TO DO: Each line below containing the word "Thread" needs to be shown.

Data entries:
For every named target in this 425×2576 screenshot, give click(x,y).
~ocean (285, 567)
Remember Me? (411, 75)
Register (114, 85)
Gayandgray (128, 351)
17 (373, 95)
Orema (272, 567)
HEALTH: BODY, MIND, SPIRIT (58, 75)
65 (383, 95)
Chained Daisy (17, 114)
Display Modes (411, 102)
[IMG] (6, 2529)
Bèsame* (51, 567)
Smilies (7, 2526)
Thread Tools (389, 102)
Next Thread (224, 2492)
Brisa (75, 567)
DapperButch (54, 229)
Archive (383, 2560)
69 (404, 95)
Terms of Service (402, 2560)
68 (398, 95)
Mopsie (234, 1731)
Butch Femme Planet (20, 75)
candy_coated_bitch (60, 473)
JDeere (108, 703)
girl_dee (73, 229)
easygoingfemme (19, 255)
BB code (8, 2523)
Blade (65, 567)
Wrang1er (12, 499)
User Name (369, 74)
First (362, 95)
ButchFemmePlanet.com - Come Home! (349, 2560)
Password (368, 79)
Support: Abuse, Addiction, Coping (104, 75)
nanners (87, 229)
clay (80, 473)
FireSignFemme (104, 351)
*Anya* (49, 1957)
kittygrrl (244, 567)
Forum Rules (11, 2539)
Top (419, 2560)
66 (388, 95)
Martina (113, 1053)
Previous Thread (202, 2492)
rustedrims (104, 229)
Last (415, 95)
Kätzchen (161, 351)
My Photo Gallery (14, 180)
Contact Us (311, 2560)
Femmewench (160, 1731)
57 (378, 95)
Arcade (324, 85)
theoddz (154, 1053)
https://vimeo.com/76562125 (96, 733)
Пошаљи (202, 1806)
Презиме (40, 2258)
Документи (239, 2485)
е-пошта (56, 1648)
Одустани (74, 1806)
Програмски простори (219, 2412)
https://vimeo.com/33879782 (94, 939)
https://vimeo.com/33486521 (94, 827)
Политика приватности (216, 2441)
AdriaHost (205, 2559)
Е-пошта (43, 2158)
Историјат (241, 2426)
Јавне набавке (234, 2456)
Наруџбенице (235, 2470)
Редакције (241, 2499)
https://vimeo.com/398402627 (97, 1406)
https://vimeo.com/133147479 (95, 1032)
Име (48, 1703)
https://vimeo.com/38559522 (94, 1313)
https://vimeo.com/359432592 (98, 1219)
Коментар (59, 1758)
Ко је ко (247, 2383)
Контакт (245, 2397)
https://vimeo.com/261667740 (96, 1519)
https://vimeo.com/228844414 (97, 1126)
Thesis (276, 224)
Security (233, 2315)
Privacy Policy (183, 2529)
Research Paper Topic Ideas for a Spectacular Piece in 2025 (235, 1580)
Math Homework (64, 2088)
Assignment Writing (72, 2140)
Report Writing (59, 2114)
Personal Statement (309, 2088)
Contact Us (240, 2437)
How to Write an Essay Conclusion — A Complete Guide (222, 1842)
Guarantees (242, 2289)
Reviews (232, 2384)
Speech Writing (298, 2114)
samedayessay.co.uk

EXERCISE OUTPUT:
Thread Tools (389, 102)
Next Thread (224, 2492)
Previous Thread (202, 2492)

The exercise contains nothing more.